(Saved data entries)
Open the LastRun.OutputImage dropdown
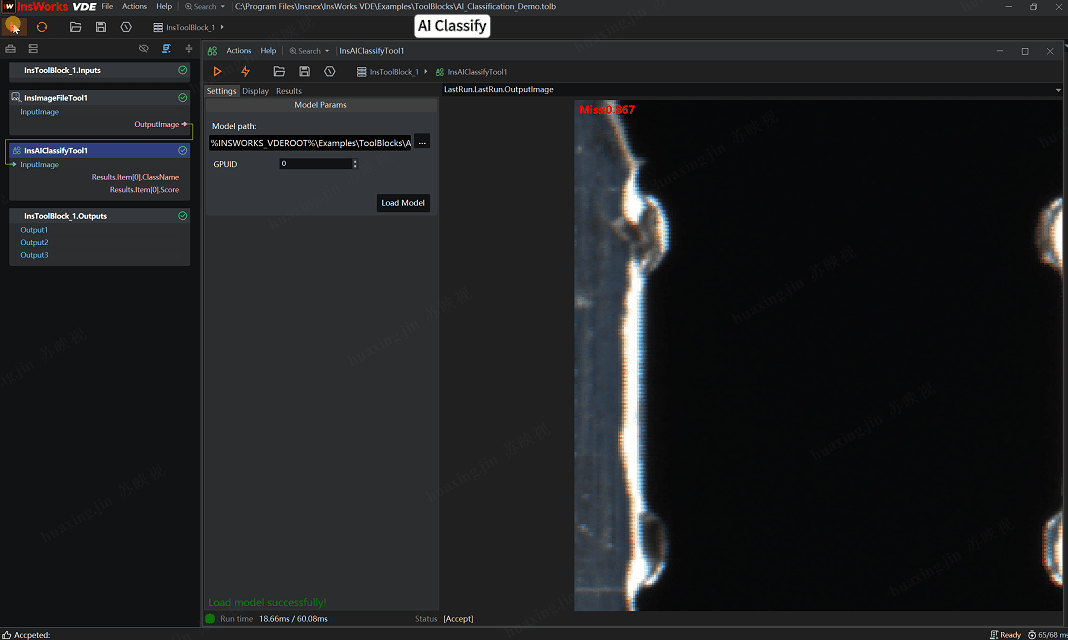 (x=1058, y=90)
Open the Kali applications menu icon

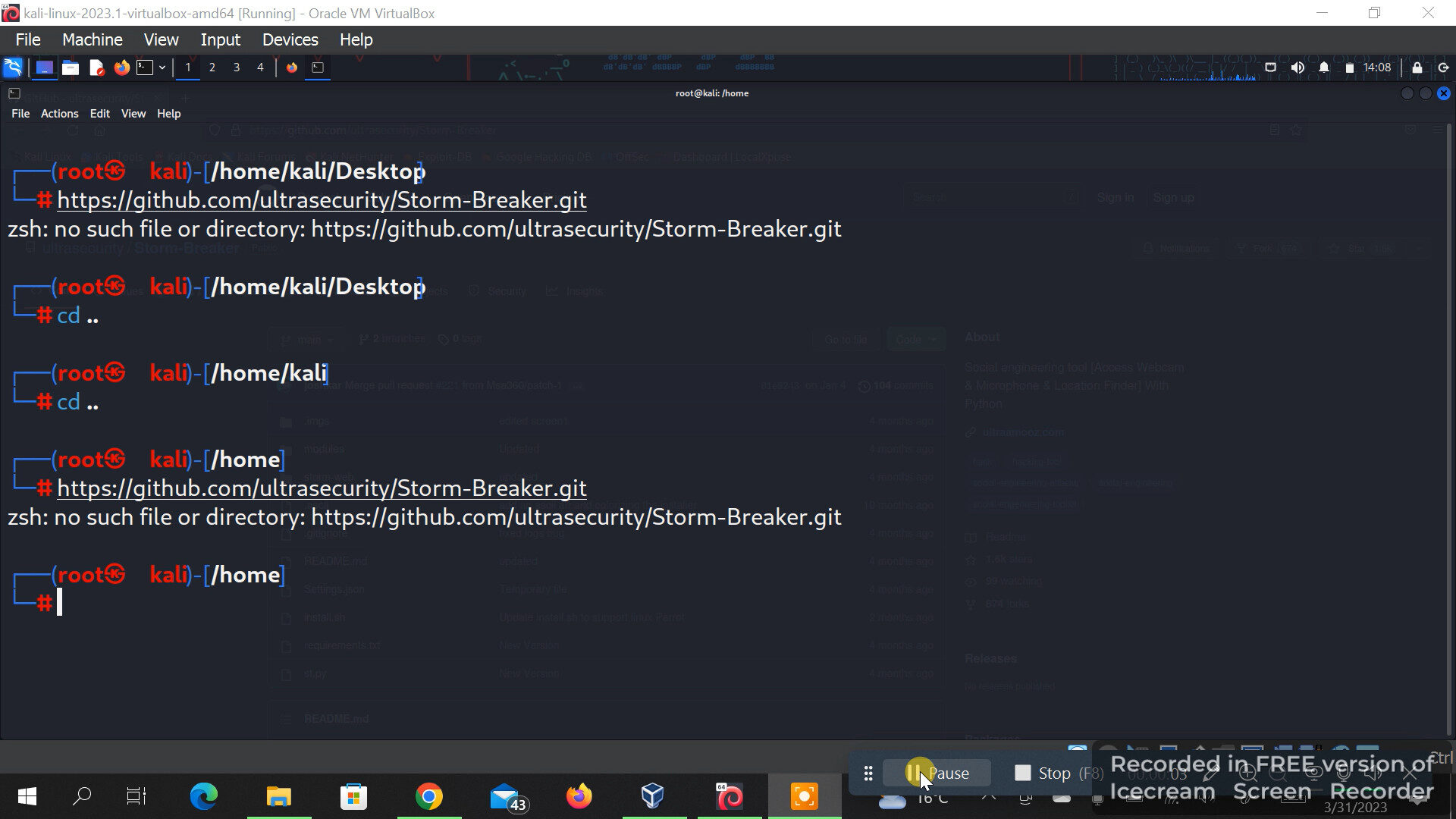coord(13,67)
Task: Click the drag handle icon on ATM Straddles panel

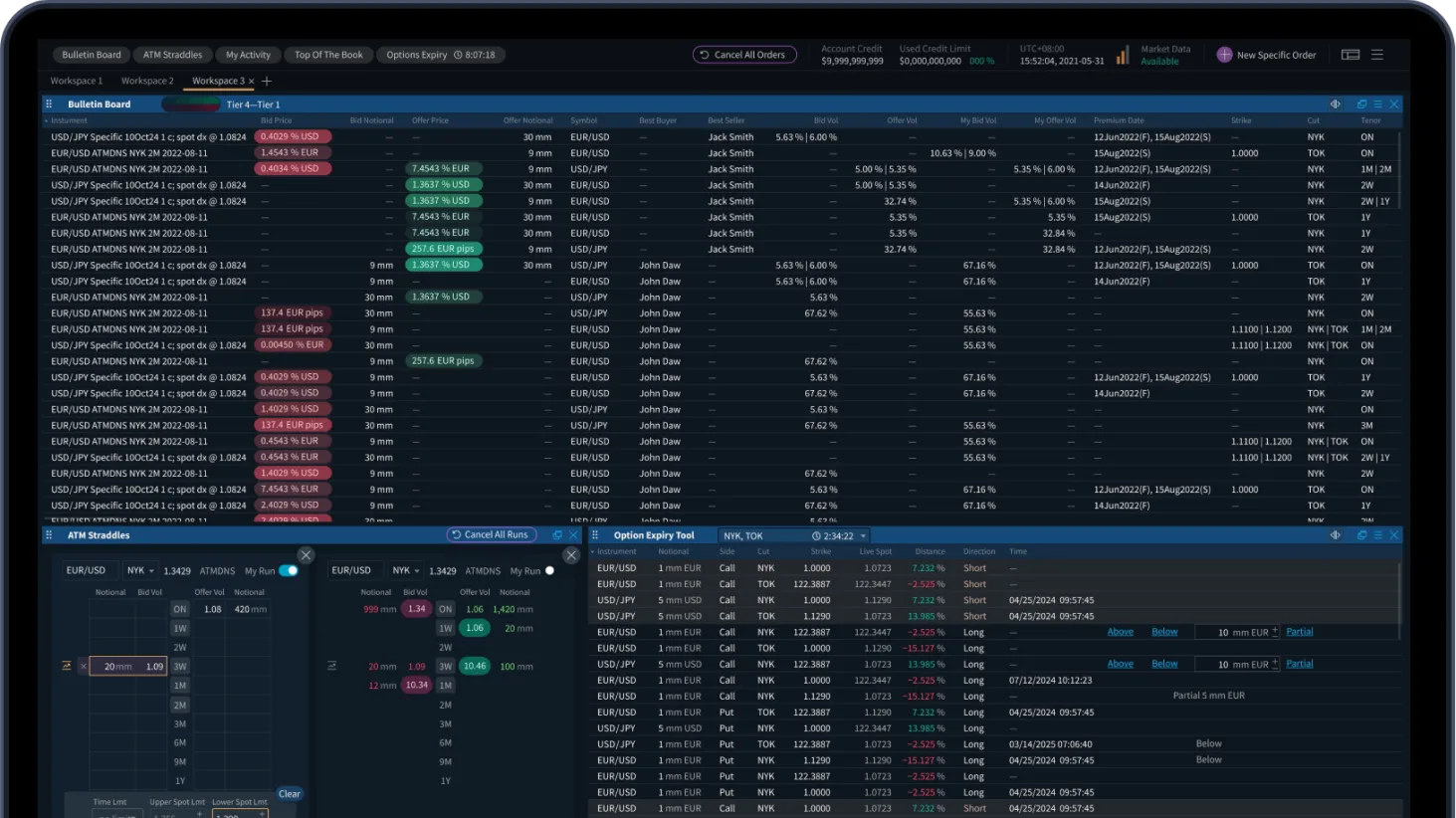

[Aim of the task] Find the line with "Open the Kali applications menu icon". Return it and each line after it through the end of the data, exactly, without pictures.

[Solution for this task]
Open the Kali applications menu icon

coord(13,67)
Task: Click the drag handle icon on ATM Straddles panel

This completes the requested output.